─── DOCUMENT SECTION ───

His rise had been meteoric: he had become recognised as a world-class player in the two years
since making his debut. Even more league trophies immediately followed, one after another, but then
came the first big slip-up, one that would teach him something more than any victory. It was 18 May
1994: the all-powerful Dream Team was the bookmakers’ favourite in the European Cup final against
Fabio Capello’s Milan in Athens. The 4-0 defeat served up a slice of humble pie for Barcelona, a
lesson in the dangers of becoming overconfident, complacent even, and made all the more bitter
because the reason for the defeat was neither defensive nor tactical – it was mental, it was down to a
lack of preparation: ‘All of us thought that we were playing against a gang. We went out there
convinced that we were the better team and they put four past us. Their superiority was so great that I
just wanted the game to be over,’ Pep wrote years later.

─── DATA FOR THE TASK ───

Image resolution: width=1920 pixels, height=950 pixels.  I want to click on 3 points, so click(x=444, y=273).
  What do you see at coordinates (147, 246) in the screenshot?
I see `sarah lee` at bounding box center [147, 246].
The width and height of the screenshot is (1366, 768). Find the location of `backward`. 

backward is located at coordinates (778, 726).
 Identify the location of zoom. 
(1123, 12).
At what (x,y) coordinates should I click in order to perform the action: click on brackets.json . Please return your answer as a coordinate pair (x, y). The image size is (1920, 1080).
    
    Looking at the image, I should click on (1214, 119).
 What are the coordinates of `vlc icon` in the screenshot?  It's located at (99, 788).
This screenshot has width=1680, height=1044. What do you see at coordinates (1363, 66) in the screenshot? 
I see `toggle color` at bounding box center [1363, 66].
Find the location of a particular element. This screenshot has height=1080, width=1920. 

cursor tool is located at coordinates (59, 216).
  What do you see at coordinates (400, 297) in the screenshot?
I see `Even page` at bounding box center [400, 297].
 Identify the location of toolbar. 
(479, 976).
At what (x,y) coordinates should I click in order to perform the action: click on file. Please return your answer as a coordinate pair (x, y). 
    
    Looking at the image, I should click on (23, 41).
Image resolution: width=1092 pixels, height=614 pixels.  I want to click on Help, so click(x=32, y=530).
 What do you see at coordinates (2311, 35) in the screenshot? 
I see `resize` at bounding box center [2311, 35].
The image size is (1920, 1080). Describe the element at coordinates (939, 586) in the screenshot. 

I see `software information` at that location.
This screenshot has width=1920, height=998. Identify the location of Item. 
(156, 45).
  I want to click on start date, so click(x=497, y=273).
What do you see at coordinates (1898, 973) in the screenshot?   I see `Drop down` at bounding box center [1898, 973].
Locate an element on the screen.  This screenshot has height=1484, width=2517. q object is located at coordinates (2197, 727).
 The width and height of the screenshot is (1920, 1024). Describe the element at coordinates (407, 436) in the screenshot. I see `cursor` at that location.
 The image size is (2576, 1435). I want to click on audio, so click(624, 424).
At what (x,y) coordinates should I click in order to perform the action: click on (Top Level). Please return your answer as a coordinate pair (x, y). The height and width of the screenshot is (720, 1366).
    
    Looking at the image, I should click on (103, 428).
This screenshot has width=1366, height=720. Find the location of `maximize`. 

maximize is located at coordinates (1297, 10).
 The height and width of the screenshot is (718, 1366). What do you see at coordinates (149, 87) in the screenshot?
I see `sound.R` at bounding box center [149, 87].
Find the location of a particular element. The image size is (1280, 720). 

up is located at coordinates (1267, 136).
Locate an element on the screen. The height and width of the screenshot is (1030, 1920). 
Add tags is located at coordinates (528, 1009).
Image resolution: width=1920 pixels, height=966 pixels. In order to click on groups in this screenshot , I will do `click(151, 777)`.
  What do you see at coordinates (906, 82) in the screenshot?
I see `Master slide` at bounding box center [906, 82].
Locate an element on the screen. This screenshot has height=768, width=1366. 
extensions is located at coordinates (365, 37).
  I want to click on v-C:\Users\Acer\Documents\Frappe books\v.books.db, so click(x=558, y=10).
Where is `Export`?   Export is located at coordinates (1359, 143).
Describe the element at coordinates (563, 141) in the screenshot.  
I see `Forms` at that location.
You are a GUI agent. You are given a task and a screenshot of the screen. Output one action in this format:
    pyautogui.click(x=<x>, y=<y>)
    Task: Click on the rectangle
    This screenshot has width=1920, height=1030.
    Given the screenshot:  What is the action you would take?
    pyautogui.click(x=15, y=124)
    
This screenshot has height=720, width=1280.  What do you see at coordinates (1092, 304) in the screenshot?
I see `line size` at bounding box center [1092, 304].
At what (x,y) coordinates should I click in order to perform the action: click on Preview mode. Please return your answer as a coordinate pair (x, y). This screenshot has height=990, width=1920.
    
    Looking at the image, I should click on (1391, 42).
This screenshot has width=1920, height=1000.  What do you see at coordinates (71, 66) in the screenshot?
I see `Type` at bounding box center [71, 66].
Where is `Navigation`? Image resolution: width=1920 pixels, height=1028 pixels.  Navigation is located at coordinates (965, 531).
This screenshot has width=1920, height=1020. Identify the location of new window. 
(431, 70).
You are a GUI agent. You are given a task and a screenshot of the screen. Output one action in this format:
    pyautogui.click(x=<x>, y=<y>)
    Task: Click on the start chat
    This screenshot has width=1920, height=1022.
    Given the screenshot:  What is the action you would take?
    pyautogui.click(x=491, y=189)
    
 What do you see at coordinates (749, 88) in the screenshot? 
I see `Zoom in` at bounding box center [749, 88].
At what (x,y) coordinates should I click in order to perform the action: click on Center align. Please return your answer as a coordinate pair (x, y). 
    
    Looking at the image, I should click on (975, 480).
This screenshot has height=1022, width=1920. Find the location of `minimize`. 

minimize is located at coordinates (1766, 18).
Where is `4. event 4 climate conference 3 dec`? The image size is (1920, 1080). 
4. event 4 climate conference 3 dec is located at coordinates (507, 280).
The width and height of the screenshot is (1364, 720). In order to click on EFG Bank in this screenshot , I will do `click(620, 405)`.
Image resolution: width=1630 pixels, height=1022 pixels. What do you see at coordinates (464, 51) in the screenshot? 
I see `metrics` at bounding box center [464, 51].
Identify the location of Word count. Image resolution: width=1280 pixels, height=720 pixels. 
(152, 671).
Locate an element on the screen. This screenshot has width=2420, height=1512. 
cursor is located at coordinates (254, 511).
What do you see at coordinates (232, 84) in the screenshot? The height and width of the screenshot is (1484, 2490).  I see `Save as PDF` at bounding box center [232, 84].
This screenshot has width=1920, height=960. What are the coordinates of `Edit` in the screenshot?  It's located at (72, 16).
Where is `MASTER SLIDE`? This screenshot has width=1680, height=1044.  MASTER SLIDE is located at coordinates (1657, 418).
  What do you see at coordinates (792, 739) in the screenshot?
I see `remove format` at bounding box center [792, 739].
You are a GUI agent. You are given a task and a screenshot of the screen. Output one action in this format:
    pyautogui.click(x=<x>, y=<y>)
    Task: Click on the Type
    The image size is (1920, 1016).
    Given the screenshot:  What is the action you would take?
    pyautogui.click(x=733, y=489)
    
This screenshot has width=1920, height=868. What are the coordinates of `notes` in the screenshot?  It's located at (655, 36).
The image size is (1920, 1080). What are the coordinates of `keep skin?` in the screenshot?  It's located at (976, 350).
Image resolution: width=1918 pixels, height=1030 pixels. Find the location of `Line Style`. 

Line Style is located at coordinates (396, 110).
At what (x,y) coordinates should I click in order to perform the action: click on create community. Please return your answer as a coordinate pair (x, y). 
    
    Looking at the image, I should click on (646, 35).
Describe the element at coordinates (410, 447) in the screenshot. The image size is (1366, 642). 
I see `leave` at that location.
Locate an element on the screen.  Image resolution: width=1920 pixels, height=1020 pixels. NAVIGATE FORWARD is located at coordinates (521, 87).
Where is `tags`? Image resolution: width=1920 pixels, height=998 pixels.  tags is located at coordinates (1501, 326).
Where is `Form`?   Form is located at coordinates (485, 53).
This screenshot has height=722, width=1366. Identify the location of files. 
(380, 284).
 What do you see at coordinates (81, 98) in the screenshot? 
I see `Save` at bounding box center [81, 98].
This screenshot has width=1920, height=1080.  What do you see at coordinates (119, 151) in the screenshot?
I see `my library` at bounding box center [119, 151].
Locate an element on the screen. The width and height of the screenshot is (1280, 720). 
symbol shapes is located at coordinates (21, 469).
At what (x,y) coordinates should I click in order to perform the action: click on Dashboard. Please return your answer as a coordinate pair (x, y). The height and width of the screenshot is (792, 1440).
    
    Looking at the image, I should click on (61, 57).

───

▶ TASKS FOR THIS EXERCISE
**1)** In the passage about Barcelona's 1994 European Cup final, in which city was the final against Milan played?
**2)** Gather every line of the records that contains the string "backward", copying each line in full.

▶ EXERCISE RESPONSES
**1)** Athens.

**2)**
The width and height of the screenshot is (1366, 768). Find the location of `backward`. 
backward is located at coordinates (778, 726).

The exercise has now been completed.